Voters decide Trask, Waiheʻe IV will return to OHA Board of Trustees
The Office of Hawaiian Affairs held elections for six seats on its Board of Trustees during this general election.
What is OHA? It came about in a time of activism in the 1970s to right past wrongs suffered by Native Hawaiians. Its mission is to improve the conditions of Native Hawaiians through a variety of programs and services.
The semi-autonomous state agency is governed by a nine-member board chosen by all Hawaiʻi residents, not just Native Hawaiians. In 2000, the U.S. Supreme Court ruled in Rice v. Cayetano that restricting voting to Native Hawaiians was unconstitutional.
Four of the trustees are at-large seats representing the state as a whole. The other five represent each of the following districts: Hawaiʻi Island, Maui, Molokaʻi and Lānaʻi, Oʻahu, and Kauaʻi and Niʻihau. However, all candidates run statewide races.
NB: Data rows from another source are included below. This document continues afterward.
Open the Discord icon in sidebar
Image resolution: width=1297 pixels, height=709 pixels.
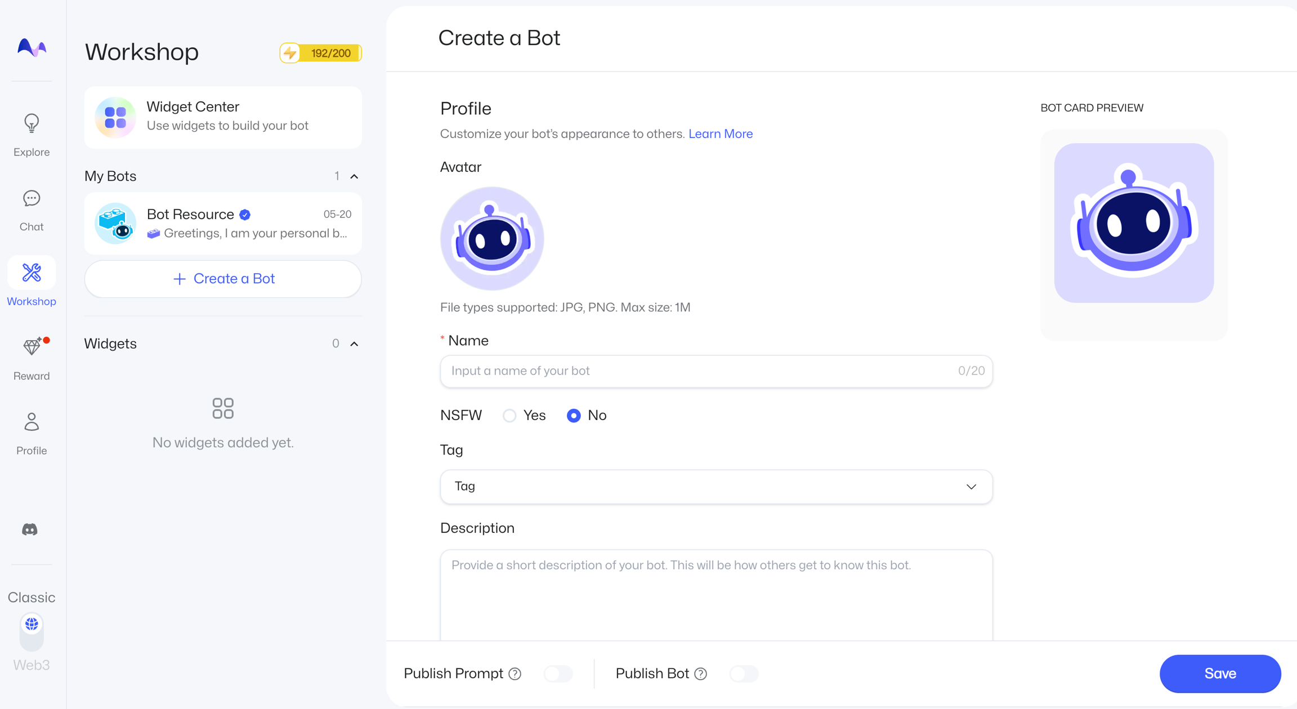(x=30, y=529)
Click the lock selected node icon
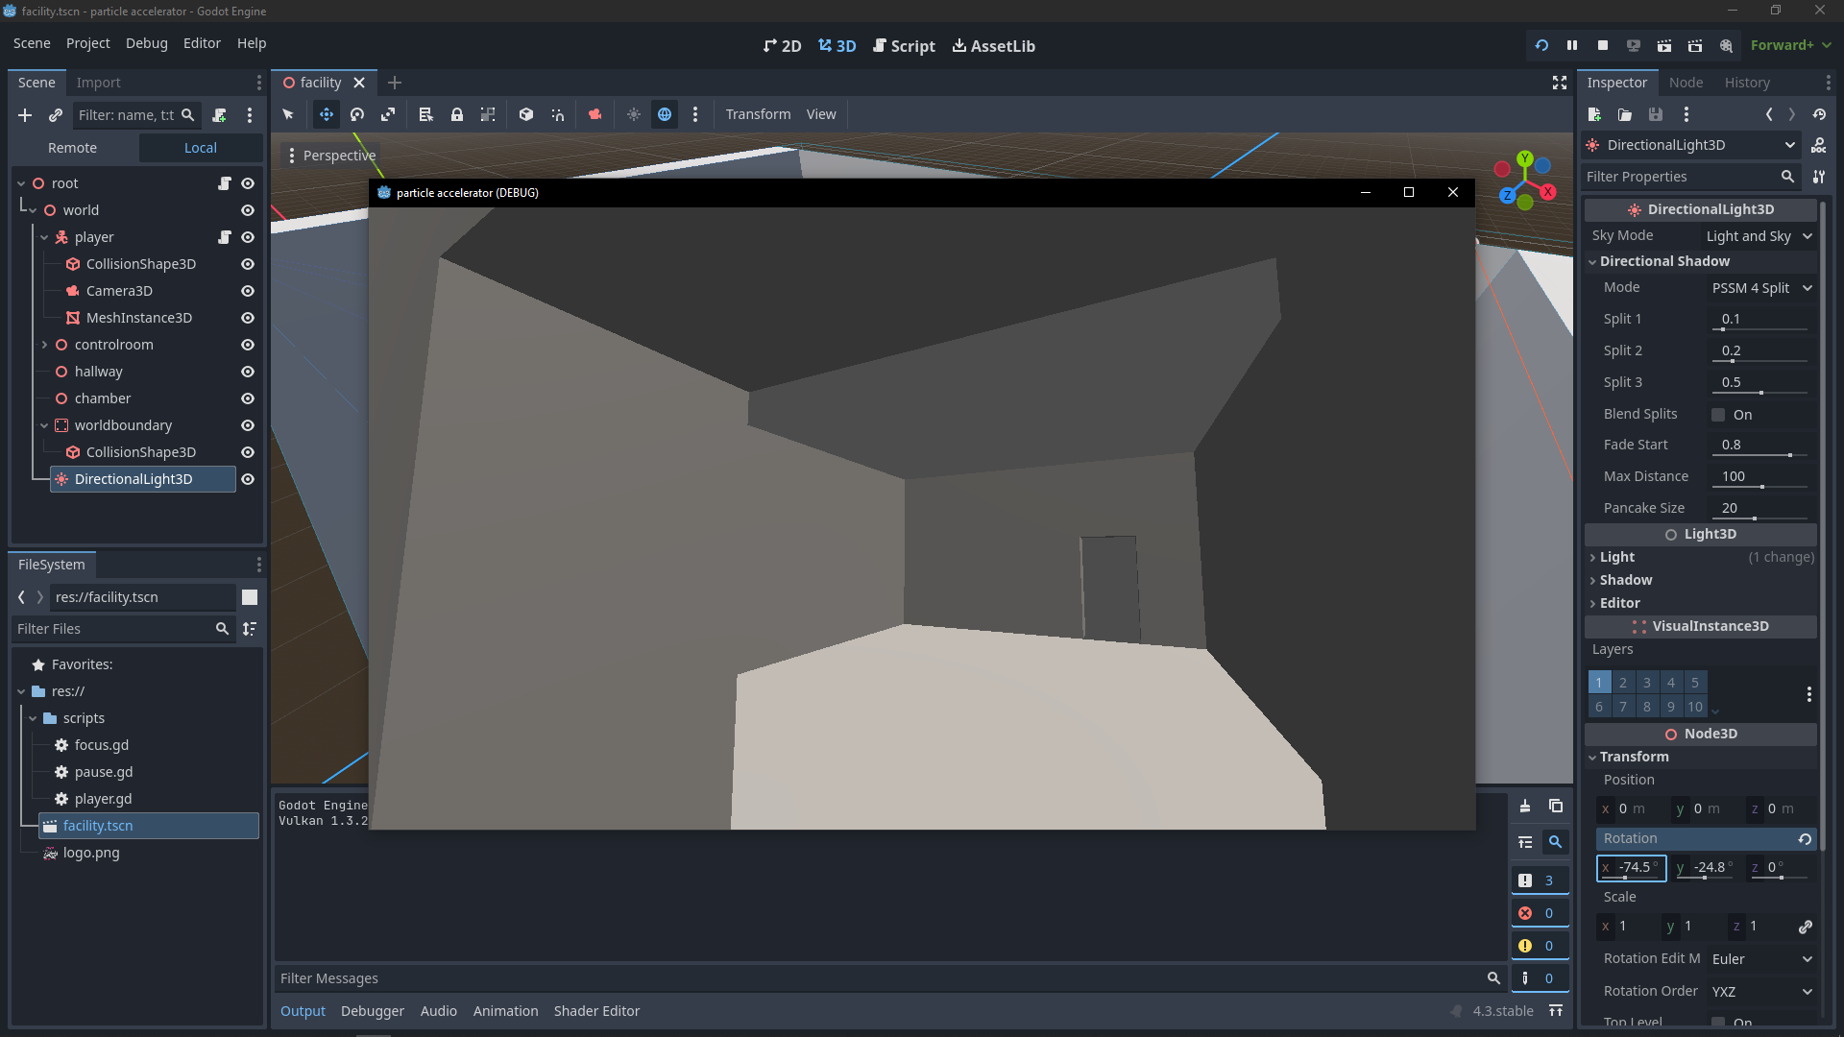The image size is (1844, 1037). pyautogui.click(x=457, y=114)
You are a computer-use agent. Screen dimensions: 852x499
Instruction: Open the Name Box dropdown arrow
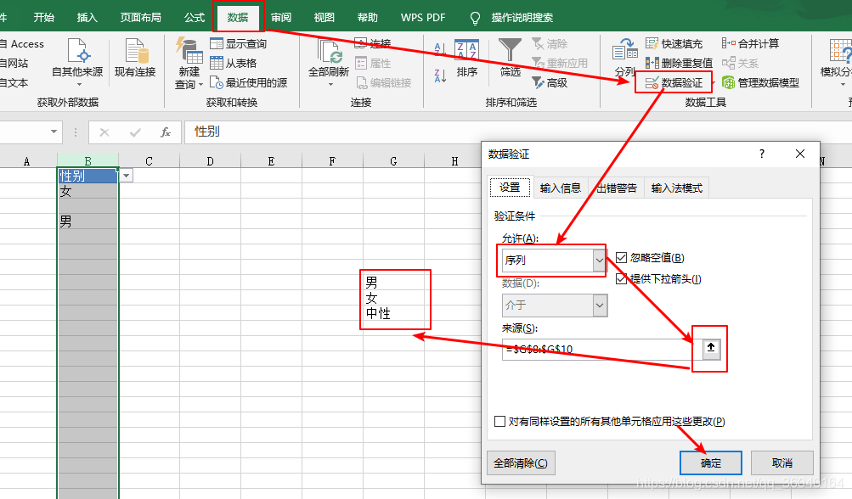click(x=53, y=132)
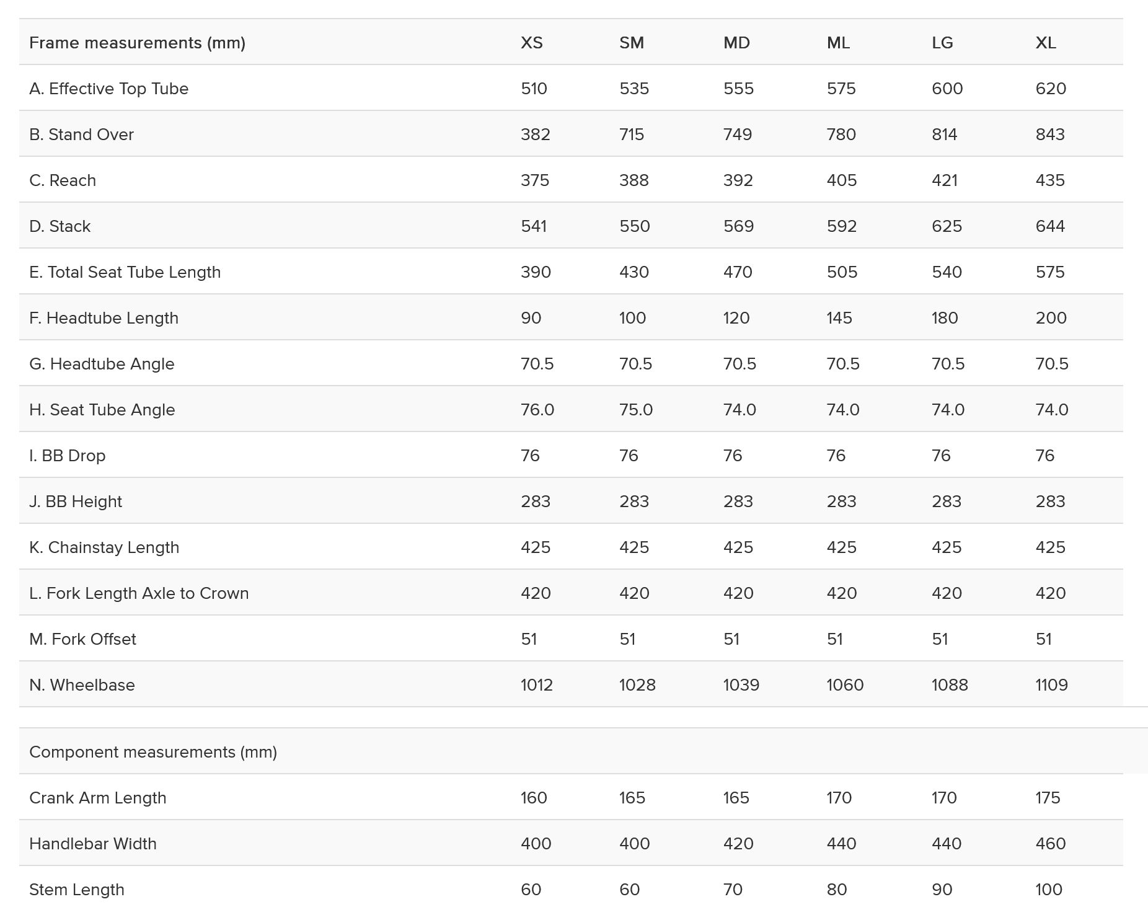Image resolution: width=1148 pixels, height=920 pixels.
Task: Click the 'Frame measurements (mm)' heading
Action: (x=137, y=43)
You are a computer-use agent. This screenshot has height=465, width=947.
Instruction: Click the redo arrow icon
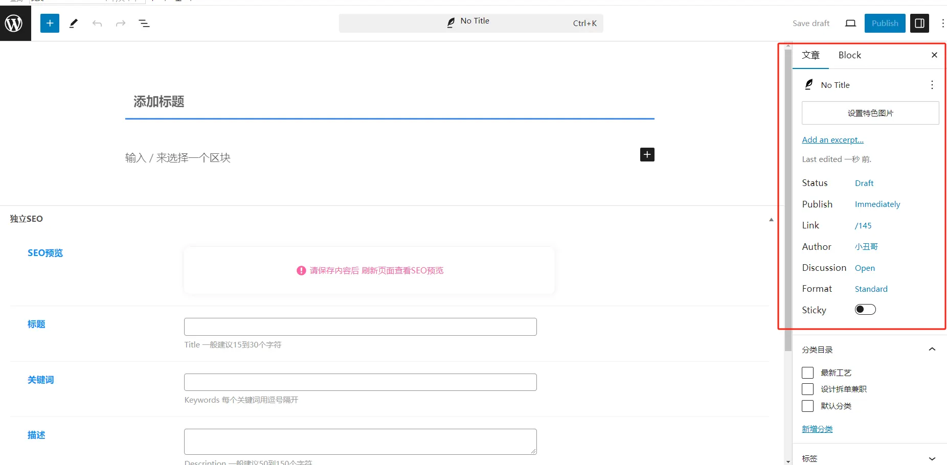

On Tuesday, Mililani B. Trask won the contest for the Hawaiʻi Island trustee. She was ahead of the other candidate by over 50,000 votes, according to the Office of Elections.
She has been the interim trustee since February, following Keola Lindsey's resignation. Trask is a lawyer and Native Hawaiian rights activist who has served the Hawaiian community for decades.
The top finishers for the three at-large seats were Brickwood Galuteria, incumbent John D. Waihe'e IV, and Keoni Souza. Nearly 40% of the ballots for those OHA at-large seats were left blank.
On the general election ballot, voters did not see races for Maui and Oʻahu. The trustee for Maui, Carmen Hulu Lindsey, ran unopposed. On Oʻahu, incumbent Kalei Akaka won the primary with over 50% of the votes.